Yahoo! rejected the bid, News Corp offered $15bn in exchange for 20% of the company but eventually backed away, Yahoo! debated the Microsoft offer, spoke to AOL, faced lawsuits from shareholders over the MS bid rejection, claimed the MS offer was insufficient to which they gave Yahoo! an ultimatum and Yahoo! reiterated their claim. Then it got really weird.
Yahoo! discussed a partnership with Google and AOL while MS spoke to News Corp and eventually MS pulled out of the takeover deal. The shareholders continued their lawsuits but do you know what the kicker was?

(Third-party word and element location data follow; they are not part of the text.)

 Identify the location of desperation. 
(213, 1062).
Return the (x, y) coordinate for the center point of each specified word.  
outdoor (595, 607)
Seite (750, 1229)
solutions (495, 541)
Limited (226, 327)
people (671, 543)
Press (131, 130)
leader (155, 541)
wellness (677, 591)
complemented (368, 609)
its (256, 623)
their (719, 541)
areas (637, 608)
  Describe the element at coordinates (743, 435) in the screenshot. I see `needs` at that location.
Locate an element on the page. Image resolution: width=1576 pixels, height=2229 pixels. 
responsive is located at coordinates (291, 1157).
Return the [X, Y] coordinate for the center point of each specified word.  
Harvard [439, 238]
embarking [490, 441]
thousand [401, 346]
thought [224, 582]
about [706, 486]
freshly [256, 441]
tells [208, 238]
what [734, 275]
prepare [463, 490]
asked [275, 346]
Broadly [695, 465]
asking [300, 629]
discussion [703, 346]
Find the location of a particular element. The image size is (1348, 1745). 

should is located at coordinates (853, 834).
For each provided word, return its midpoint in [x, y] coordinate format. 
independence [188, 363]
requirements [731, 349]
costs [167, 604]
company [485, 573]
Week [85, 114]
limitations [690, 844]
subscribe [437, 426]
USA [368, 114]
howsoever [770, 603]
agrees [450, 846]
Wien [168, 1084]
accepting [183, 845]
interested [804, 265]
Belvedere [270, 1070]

Yahoo! had planned to reject MS’s bid all along:
During a legal action against the Yahoo board for its alleged failure to act in shareholders’ interest, documents reveal that Yahoo’s management drew up plans to reject a Microsoft takeover three months before the $45bn offer was made.
In hindsight, the final outcome was best for both companies. Yahoo! wouldn’t have thrived under Microsoft (at least not as a separate entity) and Microsoft would have sold them on for much less than they paid. But imagine if it had been successful.